◆ Data extracts:
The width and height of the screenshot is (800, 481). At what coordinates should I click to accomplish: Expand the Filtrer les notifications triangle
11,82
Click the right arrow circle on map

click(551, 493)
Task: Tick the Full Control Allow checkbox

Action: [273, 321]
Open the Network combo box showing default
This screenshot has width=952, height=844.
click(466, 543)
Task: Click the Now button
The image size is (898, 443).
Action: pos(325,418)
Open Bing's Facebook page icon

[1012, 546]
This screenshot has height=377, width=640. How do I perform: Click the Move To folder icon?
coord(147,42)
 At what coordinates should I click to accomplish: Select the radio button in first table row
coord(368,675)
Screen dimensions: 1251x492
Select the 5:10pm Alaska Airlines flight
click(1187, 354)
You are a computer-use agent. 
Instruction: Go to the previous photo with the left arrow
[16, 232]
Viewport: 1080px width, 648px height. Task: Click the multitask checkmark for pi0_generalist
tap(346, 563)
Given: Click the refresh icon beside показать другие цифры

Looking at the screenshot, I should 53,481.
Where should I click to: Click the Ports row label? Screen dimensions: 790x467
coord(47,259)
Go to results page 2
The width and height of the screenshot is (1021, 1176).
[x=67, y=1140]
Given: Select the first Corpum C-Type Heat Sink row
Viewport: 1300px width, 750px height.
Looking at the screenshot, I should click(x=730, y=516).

◆ What the task asks: Produce a verbatim transcript of the material above.

◆ Output of the task:
The width and height of the screenshot is (800, 481). At what coordinates should I click to accomplish: Expand the Filtrer les notifications triangle
11,82
Click the right arrow circle on map

click(551, 493)
Task: Tick the Full Control Allow checkbox

Action: [273, 321]
Open the Network combo box showing default
This screenshot has width=952, height=844.
click(466, 543)
Task: Click the Now button
The image size is (898, 443).
Action: pos(325,418)
Open Bing's Facebook page icon

[1012, 546]
This screenshot has height=377, width=640. How do I perform: Click the Move To folder icon?
coord(147,42)
 At what coordinates should I click to accomplish: Select the radio button in first table row
coord(368,675)
Screen dimensions: 1251x492
Select the 5:10pm Alaska Airlines flight
click(1187, 354)
You are a computer-use agent. 
Instruction: Go to the previous photo with the left arrow
[16, 232]
Viewport: 1080px width, 648px height. Task: Click the multitask checkmark for pi0_generalist
tap(346, 563)
Given: Click the refresh icon beside показать другие цифры

Looking at the screenshot, I should 53,481.
Where should I click to: Click the Ports row label? Screen dimensions: 790x467
coord(47,259)
Go to results page 2
The width and height of the screenshot is (1021, 1176).
[x=67, y=1140]
Given: Select the first Corpum C-Type Heat Sink row
Viewport: 1300px width, 750px height.
Looking at the screenshot, I should click(x=730, y=516).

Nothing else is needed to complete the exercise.